Nigella’s New Italian Food App Leaves A Bad Taste [Review]

Nigella’s New Italian Food App Leaves A Bad Taste [Review]

Turns out Nigella quite likes Italian food

Co-inciding with her latest TV series, Nigella Lawson’s latest foodie app, Nigellissima is now on the App Store. The theme is simple, delicious Italian food. Nigella, as always, makes amazing dishes look effortless.

The new app is free, but huge, demanding 750MB of storage space on your iOS device. That would be OK if it was packed with useful content. But it’s not.

The Nigellissima app is much more about Nigella herself than it is about the food she creates. Understandable to an extent; after all, she is her own brand. Like any celebrity, she has to market herself to sell her products. Sadly, I think the balance is wrong this time. The app comes with just nine recipes, and lots of filler material.

If those nine recipes leave you wanting more, you’ll probably find your way to the app’s built-in Nigella store. There, you’ll find links to a huge range of Nigella’s published works. If you want the full Nigellissima, you’ll be directed to the iBooks Store where you can buy it. Don’t forget to watch the videos of Nigella explaining, with a smile, what inspired and influenced her to make this app. And the Social Feeds section, where all of Nigella’s Facebook, Twitter and blog posts are conveniently aggregated for your Nigelleration.

It’s too much. Even though I admire Nigella for her culinary expertise, this app leaves me cold. It’s overcooked, and overstuffed with inducements to buy. It’s little more than a glorified 750MB advertisement.
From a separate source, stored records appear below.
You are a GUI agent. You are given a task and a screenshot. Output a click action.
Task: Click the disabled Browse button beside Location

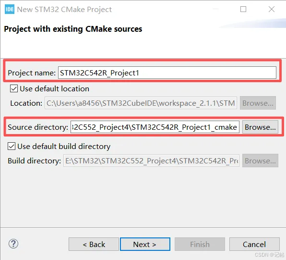258,103
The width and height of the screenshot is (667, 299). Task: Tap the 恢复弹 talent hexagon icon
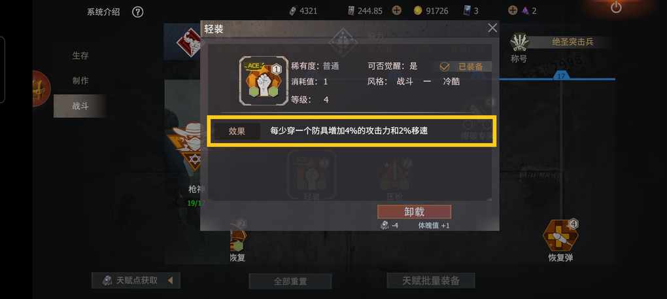560,236
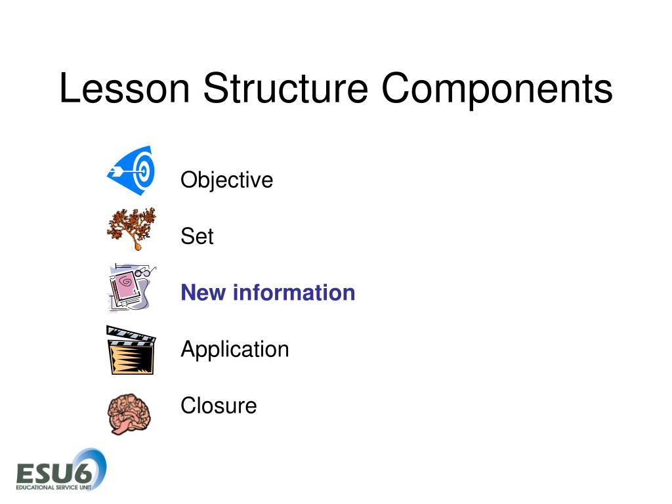Click the Set label

pyautogui.click(x=197, y=236)
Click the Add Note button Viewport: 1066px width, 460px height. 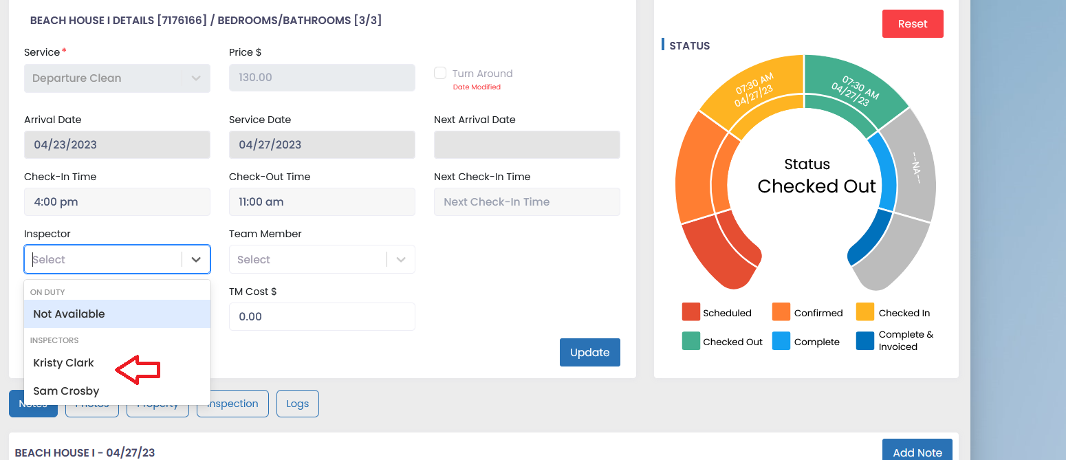pos(917,452)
Nigella’s New Italian Food App Leaves A Bad Taste [Review]

Buy! Buy! Buy!

We’ve reached a point where the App Store is just another shop window for celebrities to fill, just another box for them to tick while they build up their brand awareness in the pre-Christmas months. This app is little more than a vehicle to promote other products, and it feels like one too.
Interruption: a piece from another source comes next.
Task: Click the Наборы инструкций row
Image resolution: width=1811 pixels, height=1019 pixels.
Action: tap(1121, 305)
Perhaps I sound overly critical, and if so I apologize. I’m exasperated with the system that pushes apps like this to the fore, not with the app itself, or with Nigella Lawson.

I quite like her recipes. I’ve got a copy of Nigella Express on the kitchen shelf and refer to it often. She’s a master of good, simple, no-fuss cooking.

My advice is: don’t bother downloading Nigellissima. If you want the book, grab it directly from the iBooks Store, or buy a paper copy that will last better in your kitchen anyway. If you want recipes, grab Nigella’s Quick Collection apps for iPhone or iPod, each one of them reasonably priced and stuffed with useful recipe ideas. They’re much more useful.